I'm trying to do something that seems relatively straightforward to do with something apply-esque, but I can only get it to work using a for loop.
The general idea is I have two vectors, with one vector corresponding to a row in the matrix and another vector corresponding to the column, both the same length. I start with a 0 matrix, and increment [row,column] based on the pair of values in the two vectors. For example:
vectorCols <- c(1,2,3,1,3)
vectorRows <- c(2,1,2,3,2)
countMat <- matrix(rep(0,9),ncol=3)
And at the end, countMat is:
[,1] [,2] [,3]
[1,] 0 1 0
[2,] 1 0 2
[3,] 1 0 0
This is pretty manageable with a for loop:
for (i in 1:length(vectorCols)){
countMat[vectorRows[i],vectorCols[i]] <- countMat[vectorRows[i],vectorCols[i]] + 1
}
But I can't help thinking there is a better way to do this in R. I've tried using the apply family of functions, but these don't cooperate well when you want to assign something.
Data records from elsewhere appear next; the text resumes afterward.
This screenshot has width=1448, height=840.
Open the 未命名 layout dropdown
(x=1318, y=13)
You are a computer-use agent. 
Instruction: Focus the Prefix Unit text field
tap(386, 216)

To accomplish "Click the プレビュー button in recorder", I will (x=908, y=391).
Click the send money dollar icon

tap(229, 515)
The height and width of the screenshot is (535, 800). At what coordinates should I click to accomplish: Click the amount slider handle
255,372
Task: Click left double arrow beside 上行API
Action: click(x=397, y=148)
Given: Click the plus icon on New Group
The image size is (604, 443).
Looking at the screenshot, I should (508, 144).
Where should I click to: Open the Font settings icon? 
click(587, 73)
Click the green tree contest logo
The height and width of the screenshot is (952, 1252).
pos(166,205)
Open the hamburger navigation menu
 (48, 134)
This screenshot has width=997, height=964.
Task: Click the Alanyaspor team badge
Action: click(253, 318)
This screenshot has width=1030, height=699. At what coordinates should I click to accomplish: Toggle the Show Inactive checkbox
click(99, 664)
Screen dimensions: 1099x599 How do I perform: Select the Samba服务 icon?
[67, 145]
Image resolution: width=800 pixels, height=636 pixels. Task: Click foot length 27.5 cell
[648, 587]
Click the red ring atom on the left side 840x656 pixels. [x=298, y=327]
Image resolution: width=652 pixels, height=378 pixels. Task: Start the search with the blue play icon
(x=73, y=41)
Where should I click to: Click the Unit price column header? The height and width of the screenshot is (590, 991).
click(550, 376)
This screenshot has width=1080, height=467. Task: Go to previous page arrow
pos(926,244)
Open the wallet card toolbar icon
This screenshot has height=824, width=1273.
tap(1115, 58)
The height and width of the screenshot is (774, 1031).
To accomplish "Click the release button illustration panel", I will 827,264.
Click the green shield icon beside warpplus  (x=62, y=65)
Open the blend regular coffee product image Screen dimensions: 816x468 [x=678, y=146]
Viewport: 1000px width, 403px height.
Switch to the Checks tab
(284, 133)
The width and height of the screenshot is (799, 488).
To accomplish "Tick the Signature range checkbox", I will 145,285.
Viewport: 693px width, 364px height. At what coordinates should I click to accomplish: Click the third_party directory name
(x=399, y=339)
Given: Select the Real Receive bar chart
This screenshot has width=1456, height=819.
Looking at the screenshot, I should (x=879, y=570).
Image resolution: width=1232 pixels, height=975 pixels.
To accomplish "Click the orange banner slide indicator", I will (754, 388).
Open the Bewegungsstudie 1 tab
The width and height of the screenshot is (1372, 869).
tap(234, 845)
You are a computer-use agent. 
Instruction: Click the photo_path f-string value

I know I could use mapply and build each element of countMat one value at a time, but this seems inefficient--vectorRows and vectorCols are very long, and it seems wasteful to fully traverse them an entire time for each cell in countMat. But other than a loop and mapply, I can't think of how to do this. I've considered using assign with one of the apply family, but there's a caveat--my matrix actually has names for the columns and rows, with the names stored in vectorCols and vectorRows, and it seems assign doesn't want to play well something like countMat["rowName"]["columnName"] (not to mention thatapply` will still want to return a value for each step in the iteration).
Any suggestions? I'd also be curious if there is an ideal way to do this if I don't have names for the vector columns and rows. If that's the case then maybe I can convert vectorCols and vectorRows to numbers, then build the matrix, then rename everything.
Thanks all.
Here are some solutions. No packages are needed.
1) table
table(vectorRows, vectorCols)
giving:
vectorCols
vectorRows 1 2 3
1 0 1 0
2 1 0 2
3 1 0 0
Note that if there is any row or column with no entries then it will not appear.
2) aggregate
ag <- aggregate( Freq ~ ., data.frame(Freq = 1, vectorRows, vectorCols), sum)
countMat[as.matrix(ag[-3])] <- ag[[3]]
giving:
> countMat
[,1] [,2] [,3]
[1,] 0 1 0
[2,] 1 0 2
[3,] 1 0 0
3) xtabs
xtabs(~ vectorRows + vectorCols)
giving:
vectorCols
vectorRows 1 2 3
1 0 1 0
2 1 0 2
3 1 0 0